The announcement of the resumption of jury trials represents a liberation from lockdown. It is extremely unclear at the moment whether this will be a meaningful return to work in the near future or months of a trickle of carefully selected cases. There are literally thousands of cases and victims, witnesses and defendants waiting to see their day in court.

It is going to be essential that the courts have careful regard to listing cases in such a way that barristers with caring responsibilities can make themselves available. The courts may also have to hope that barristers who have been fully present in their family's lives, often for the first time, want to make themselves available.

Wednesday, 6 May 2020

Barred from the Bar - strait is the gate and narrow the way to pupillage

The Bar is not for everyone and not everyone is for the Bar. Ostensibly it should be heartening that there is such a profusion of candidates for pupillage but sometimes when I see the metaphorical queue round the block I feel like one of those soldiers in a war movie trudging dead eyed from the front line past springy recruits straight out of basic training.

It is a grim reality of many mini-pupillages at the Criminal Bar that as much time is spent in warning off as in pointing the way. A useful maxim for any barrister, as for anyone wanting to walk through life with clear eyes, is cui bono. In the case of the BPTC providers the answer is simple: they do. Every year they recruit vastly more students than will ever win pupillages.

For many of those students it's not just that they aren't in the race they aren't even in the stadium. And whose job is it to tell them that? The answer is it's ours. In the sift. When there are 100 applications per place there are going to be many, many disappointed people. A proper chambers will have a marking scheme (I am very much in favour of that scheme being made available to applicants) and a proper chambers should be ready to provide a rejected candidate with the result of that scheme. 

But nobody can or should expect fully fleshed career advice from that exercise. The barristers marking those applications are doing it for free in whatever time they can carve out of their practices and their domestic lives. Applying for pupillage is a very stressful experience which, at the time, may well be the most stressful experience of a candidate's life. However its stresses are but a fraction of those that bear down on you in the cells of the Old Bailey advising a client looking at decades in prison or prosecuting a multi-handed case against Silks on the war-path.

When you apply to join a criminal chambers imagine you are looking to step on board a ship in a storm from which the last lifeboats were cut away some time ago. The interview panel sitting opposite you is not screaming in your face because they've been weathering that storm for a long time and because they are professionals and because the ship isn't going anywhere without new crew. But don't be fooled by the languid elegance of the Inns of Court or anything you've ever seen on television. The Criminal Bar was in crisis BEFORE Covid turned up, God knows what it's going to look like in the aftermath.

Learning to overcome the sting of rejection in applying for pupillage is in fact a key learning experience for practice where every day someone is telling you in public that you are wrong on the facts, wrong on the law and where every case has a loser. Few boast about this on their chambers websites or in public but many barristers and judges endured multiple refusals on their way to practice. It took me three attempts to obtain a tenancy.

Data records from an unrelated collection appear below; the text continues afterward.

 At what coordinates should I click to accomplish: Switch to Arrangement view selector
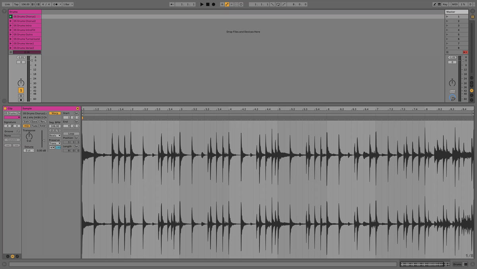pos(472,12)
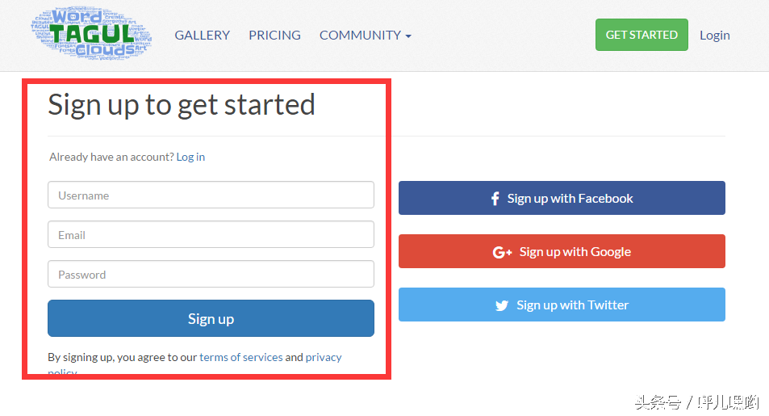The image size is (769, 416).
Task: Focus the Password input field
Action: [211, 274]
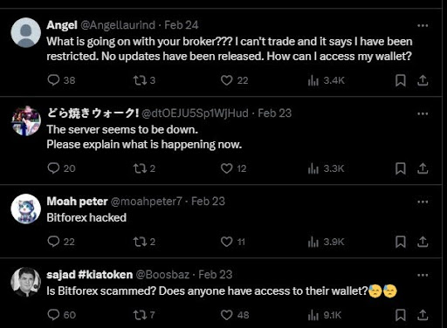
Task: Open Moah peter's cat avatar
Action: 25,208
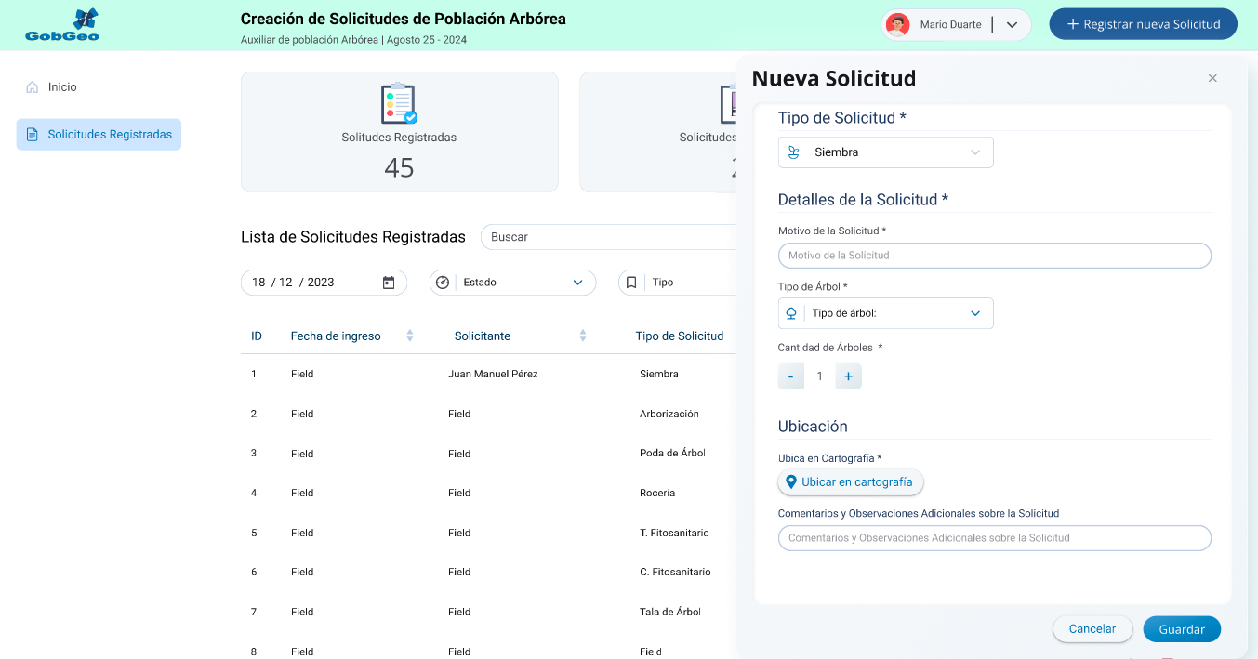The image size is (1258, 659).
Task: Select Solicitudes Registradas in the sidebar
Action: coord(99,135)
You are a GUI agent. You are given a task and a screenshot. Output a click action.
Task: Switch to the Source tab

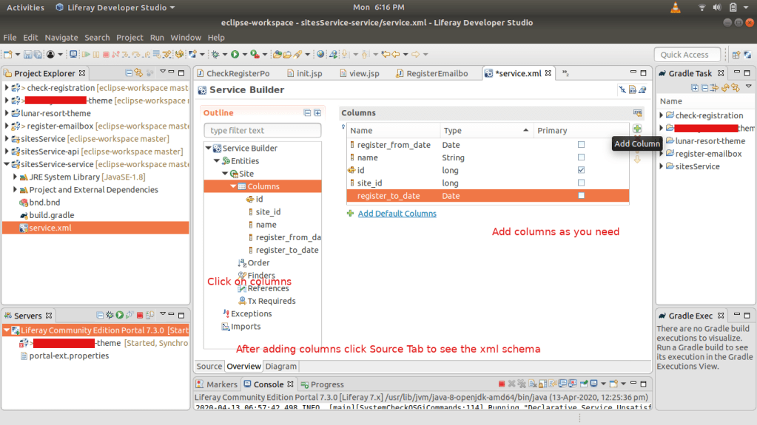pyautogui.click(x=209, y=366)
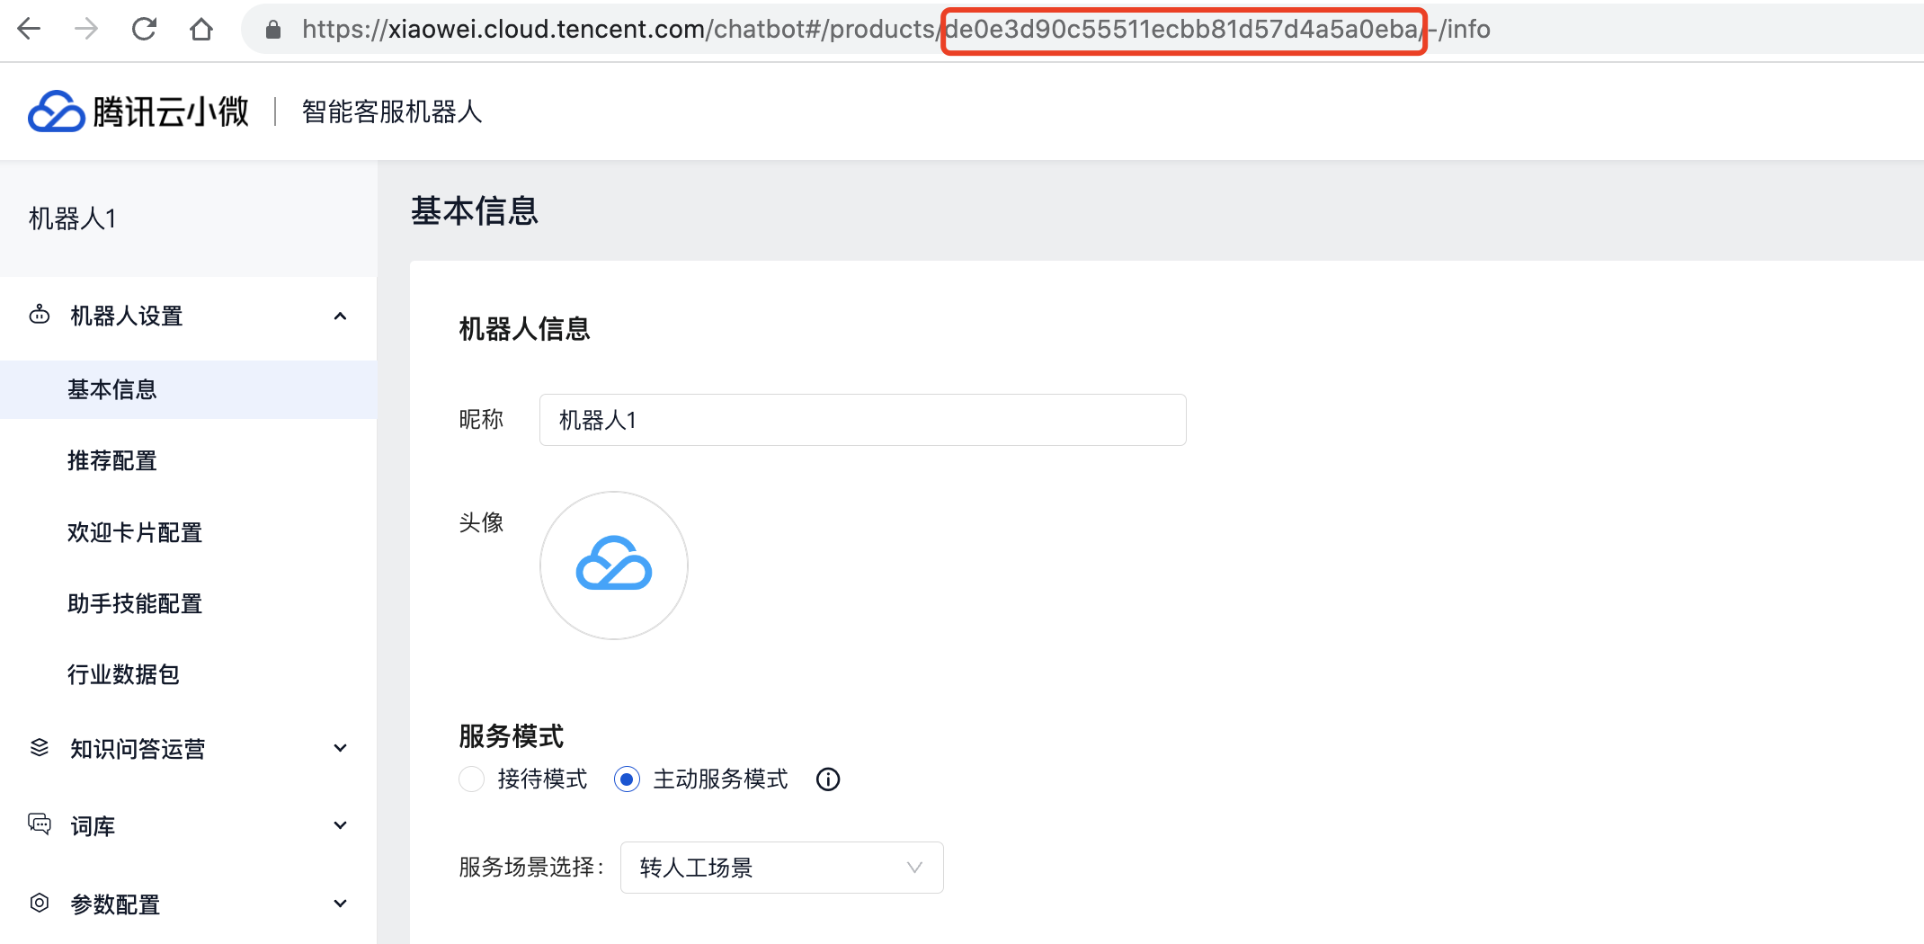
Task: Click the Tencent Cloud Xiaowei logo
Action: (138, 111)
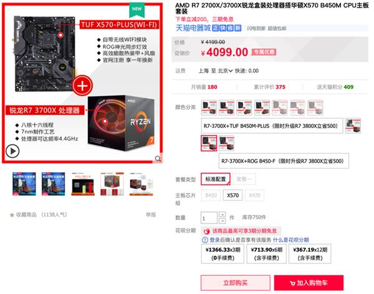Click 加入购物车 add to cart button
Screen dimensions: 374x294
click(309, 283)
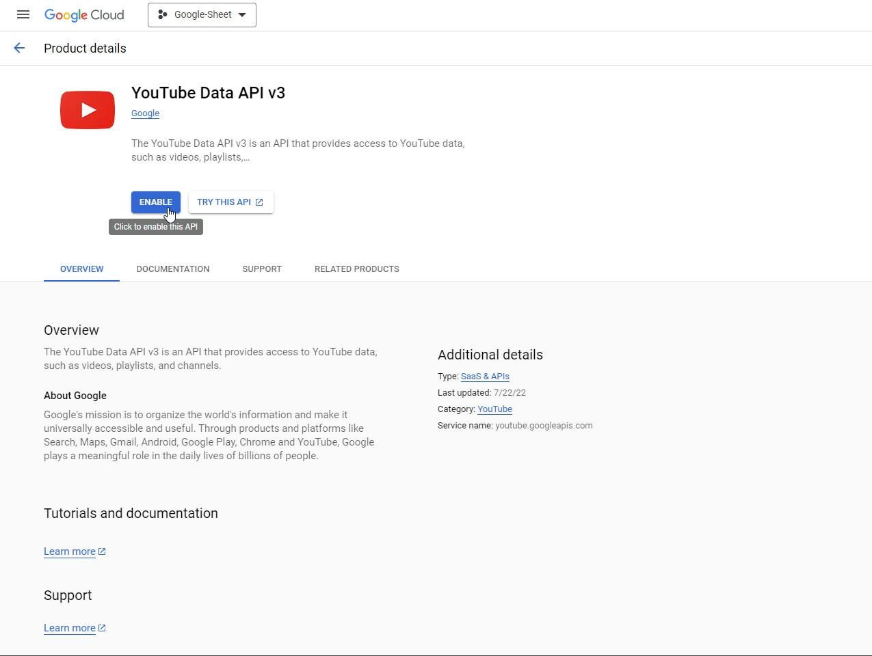Expand the account project picker menu
This screenshot has height=656, width=872.
(x=202, y=14)
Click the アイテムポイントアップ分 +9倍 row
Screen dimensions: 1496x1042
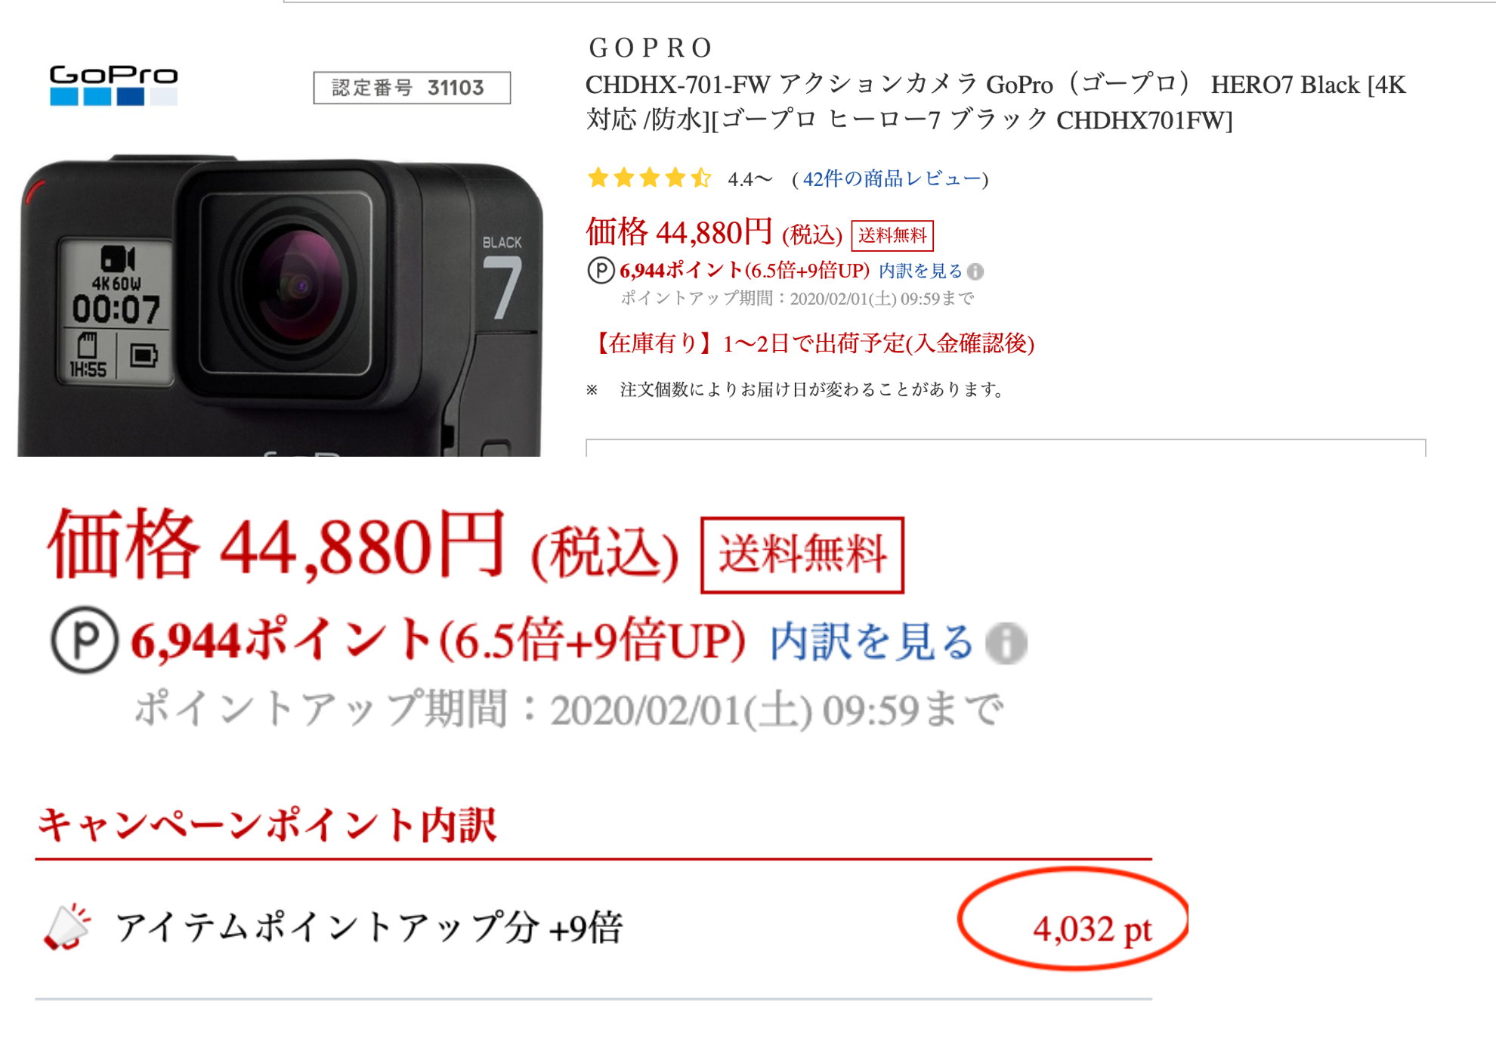click(x=593, y=928)
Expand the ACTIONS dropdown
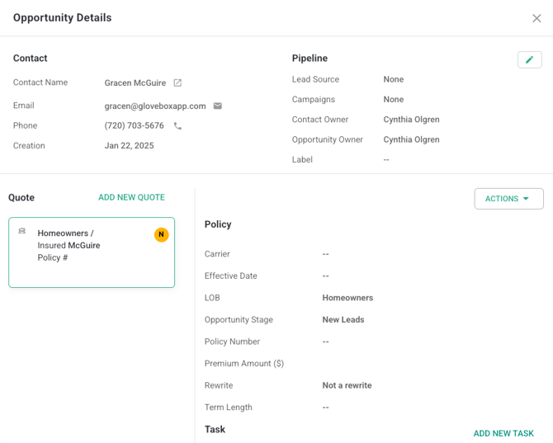The image size is (553, 443). coord(508,199)
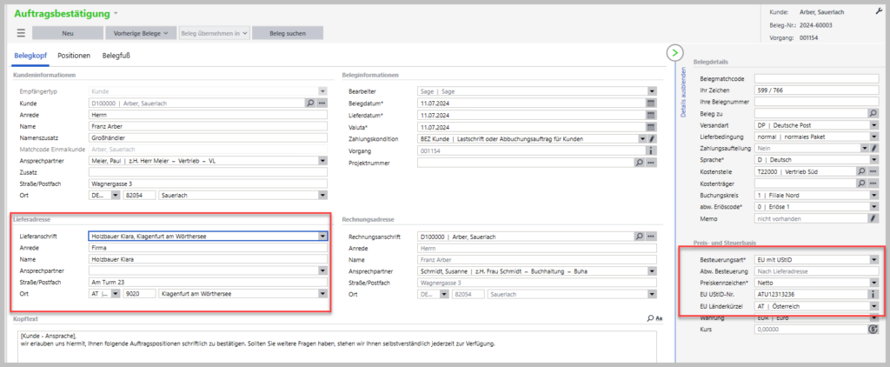The image size is (890, 367).
Task: Click the edit pencil next to Zahlungskondition
Action: coord(652,138)
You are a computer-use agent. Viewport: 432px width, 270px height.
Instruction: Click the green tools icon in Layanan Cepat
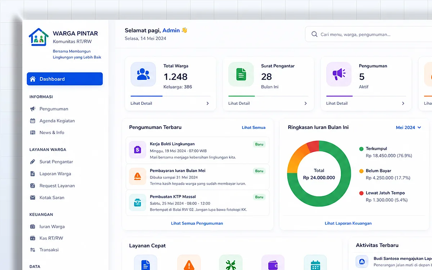[230, 264]
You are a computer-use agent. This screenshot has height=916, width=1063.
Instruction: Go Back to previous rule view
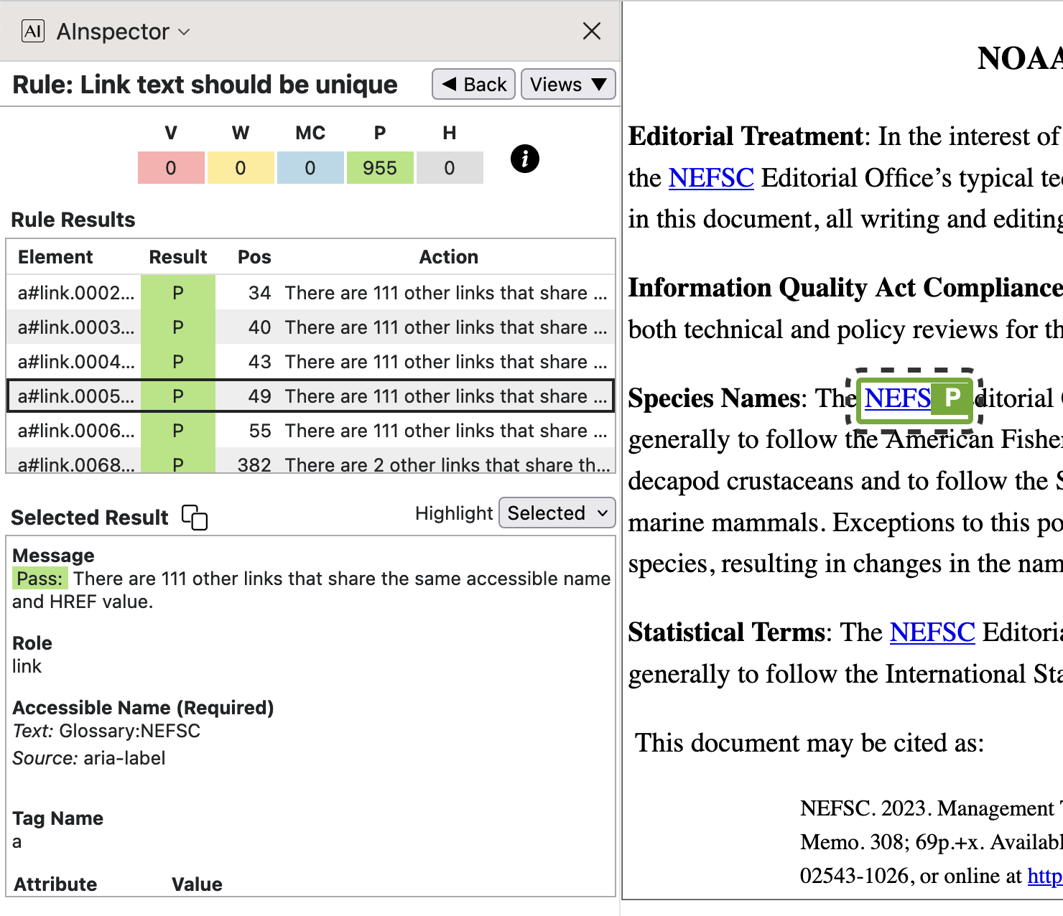[x=473, y=85]
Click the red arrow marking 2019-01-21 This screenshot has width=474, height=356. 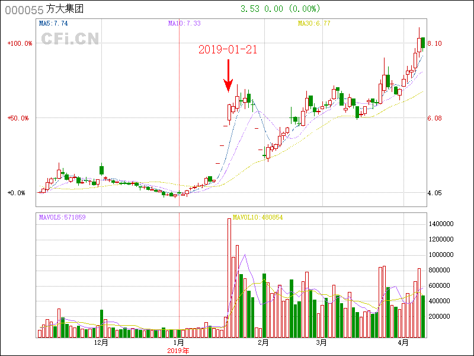(228, 76)
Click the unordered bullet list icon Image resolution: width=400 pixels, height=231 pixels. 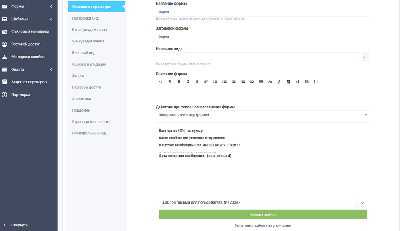tap(215, 82)
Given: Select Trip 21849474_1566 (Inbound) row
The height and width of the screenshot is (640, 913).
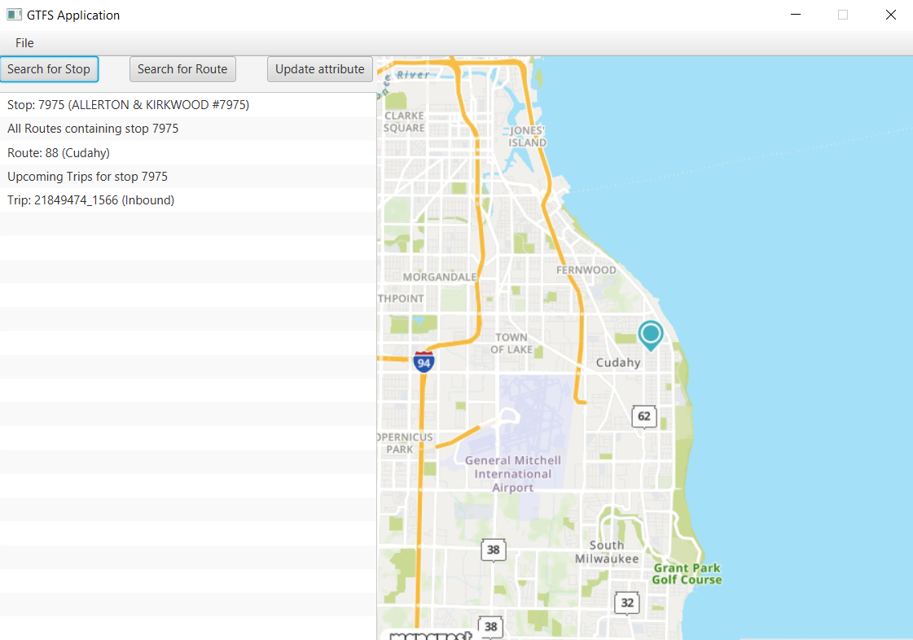Looking at the screenshot, I should 90,199.
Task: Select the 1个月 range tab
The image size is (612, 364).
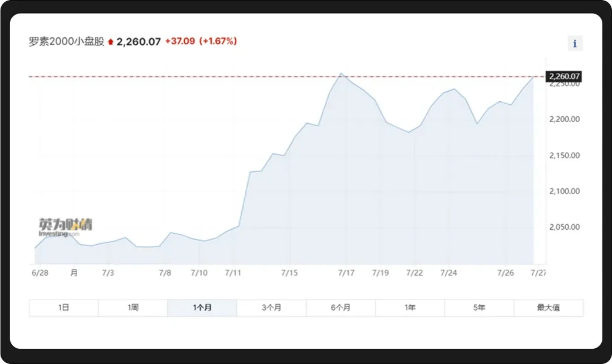Action: point(202,308)
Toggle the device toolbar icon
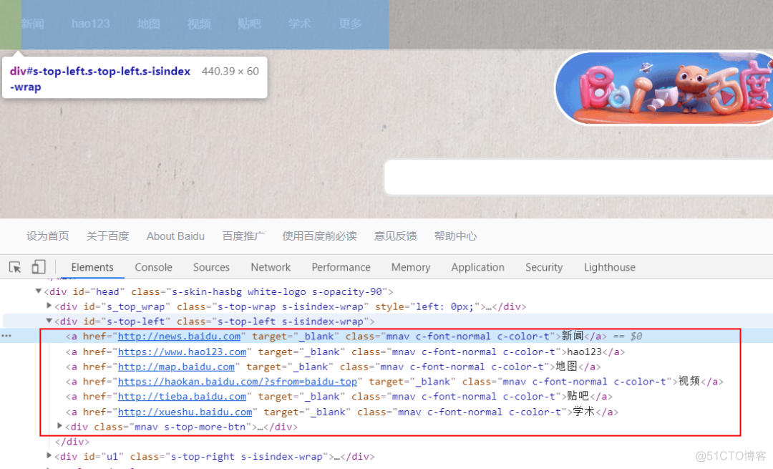Screen dimensions: 773x469 click(39, 267)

However saying it's a tough job for tough people is no answer. Resilience can be learnt, it can be taught and it can be fostered. Likewise nobody is immune from mental health setbacks and suffering a bout of mental illness is no disqualification from the job at all. Indeed it is likely to make for a more empathetic practitioner given the family circumstances of so many of our clients.

If you think a chambers that has rejected you is falling short don't be shy about saying so. However think carefully whether the solution is expensive and difficult or free and easy. If the former there's your answer if the latter perhaps, in missing out, you didn't miss out after all.